Data items:
**********

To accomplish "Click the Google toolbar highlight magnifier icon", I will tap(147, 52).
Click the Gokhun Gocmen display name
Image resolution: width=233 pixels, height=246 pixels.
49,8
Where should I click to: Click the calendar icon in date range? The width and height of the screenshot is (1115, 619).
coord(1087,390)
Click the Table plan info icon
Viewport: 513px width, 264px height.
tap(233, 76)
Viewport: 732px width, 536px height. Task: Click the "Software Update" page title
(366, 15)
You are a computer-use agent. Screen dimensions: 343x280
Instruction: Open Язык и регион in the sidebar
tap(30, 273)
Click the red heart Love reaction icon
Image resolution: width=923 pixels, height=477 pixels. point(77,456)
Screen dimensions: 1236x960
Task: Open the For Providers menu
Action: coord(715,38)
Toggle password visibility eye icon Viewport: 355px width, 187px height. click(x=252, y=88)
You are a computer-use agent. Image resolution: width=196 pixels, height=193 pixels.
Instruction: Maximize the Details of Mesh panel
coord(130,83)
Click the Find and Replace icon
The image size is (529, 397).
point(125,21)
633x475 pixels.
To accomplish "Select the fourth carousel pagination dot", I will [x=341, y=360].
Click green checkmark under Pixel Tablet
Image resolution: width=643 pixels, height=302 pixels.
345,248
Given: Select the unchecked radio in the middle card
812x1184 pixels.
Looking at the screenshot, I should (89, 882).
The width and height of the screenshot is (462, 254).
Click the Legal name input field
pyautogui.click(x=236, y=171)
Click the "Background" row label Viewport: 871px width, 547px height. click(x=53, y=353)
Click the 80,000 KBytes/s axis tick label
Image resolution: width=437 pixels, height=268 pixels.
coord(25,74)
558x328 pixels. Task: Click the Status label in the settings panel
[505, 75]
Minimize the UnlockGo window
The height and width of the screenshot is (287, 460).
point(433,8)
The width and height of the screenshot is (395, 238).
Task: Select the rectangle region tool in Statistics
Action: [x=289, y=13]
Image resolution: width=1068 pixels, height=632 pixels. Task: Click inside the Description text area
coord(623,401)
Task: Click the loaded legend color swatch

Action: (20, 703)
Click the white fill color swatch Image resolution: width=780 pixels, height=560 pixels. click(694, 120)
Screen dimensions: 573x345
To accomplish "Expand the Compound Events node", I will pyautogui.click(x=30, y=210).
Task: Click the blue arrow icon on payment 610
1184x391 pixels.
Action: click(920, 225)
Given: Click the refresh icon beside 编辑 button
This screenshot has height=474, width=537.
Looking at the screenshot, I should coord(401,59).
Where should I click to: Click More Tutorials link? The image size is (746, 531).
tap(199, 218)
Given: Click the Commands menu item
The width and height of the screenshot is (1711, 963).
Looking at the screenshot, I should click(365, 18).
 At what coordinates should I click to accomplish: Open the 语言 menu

**********

EXERCISE DESCRIPTION: Determine how many lines in the records above have the string "Given". Only the number should be returned.

ANSWER AREA: 3